* REQUIRED ACTION *
Each line of the records below that contains "agent" needs to be copied.

++++ DATA

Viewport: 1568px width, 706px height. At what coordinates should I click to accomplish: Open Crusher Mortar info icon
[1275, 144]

++++++++
++++ DATA

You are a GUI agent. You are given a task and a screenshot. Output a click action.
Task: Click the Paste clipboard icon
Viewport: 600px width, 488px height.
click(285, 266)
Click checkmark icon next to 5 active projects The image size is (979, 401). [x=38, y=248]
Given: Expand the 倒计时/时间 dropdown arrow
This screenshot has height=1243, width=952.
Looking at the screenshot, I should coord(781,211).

++++++++
++++ DATA

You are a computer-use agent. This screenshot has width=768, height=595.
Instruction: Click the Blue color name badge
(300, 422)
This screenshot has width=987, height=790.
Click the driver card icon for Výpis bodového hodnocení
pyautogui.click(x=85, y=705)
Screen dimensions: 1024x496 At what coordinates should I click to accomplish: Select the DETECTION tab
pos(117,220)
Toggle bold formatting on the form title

++++++++

* TASK SOLUTION *
You are a GUI agent. You are given a task and a screenshot. Output a click action.
You are a computer-use agent. This screenshot has width=768, height=595.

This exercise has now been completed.